Mimi Randolph can relate.

She was among seven Owasso softball players and their parents who in 1996 filed a U.S. District Court lawsuit alleging that the school district wasn't complying with Title IX, the federal law that made it illegal to deny educational benefits on the basis of gender.

"The hardest part was the unknown," said Randolph, who was only a sophomore when the lawsuit was initiated. "Our lawyers pretty much briefed us and said that they weren't really sure what kind of backlash we could get, whether there was going to be retaliation against us, whether we were going to get bullied at school.

"Owasso is pretty big and booming now, but back then it was still a pretty small town. Basically, we were fighting the way it's always been. That's the hardest part - changing the tradition of the small-town thinking."

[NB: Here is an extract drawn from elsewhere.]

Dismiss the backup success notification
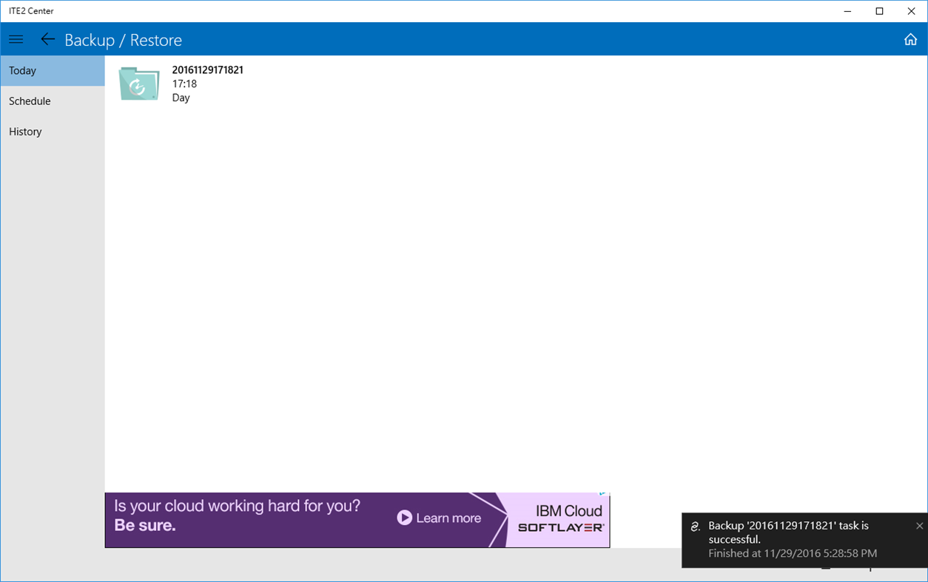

Danny Hightower, Owasso's athletic director, was then an assistant coach for the softball team, which had won a state championship in 1995, despite its unequal treatment.

"I was always impressed how good those girls did as far as not being distracted," he said of the litigation. "It was amazing. They were good kids."

Randolph and her teammates played at Rayola Park, about a mile off campus. As part of the federal settlement, a new softball facility was built at the school with help from a 1997 bond proposition, said Lynn Johnson, an assistant superintendent at Owasso.

Randolph went on to play three seasons at a university in Monroe, La., before finishing her softball career at the University of Tulsa.

The new softball field in Owasso opened in the fall of 1998, three months after Randolph graduated from high school.

"It was exciting knowing there was going to be good coming out of it," said Randolph, who now sells insurance in Tulsa. "But I knew going into it, being the age that I was, that really the most I could have gotten out of it was new uniforms and just changing the way that it was done.

"I had one cousin that was a few years younger than me and a couple other female cousins that were several years younger than me. The way I looked at it was, just because I had the experience that I did at Owasso, doesn't mean all the generations after me have to."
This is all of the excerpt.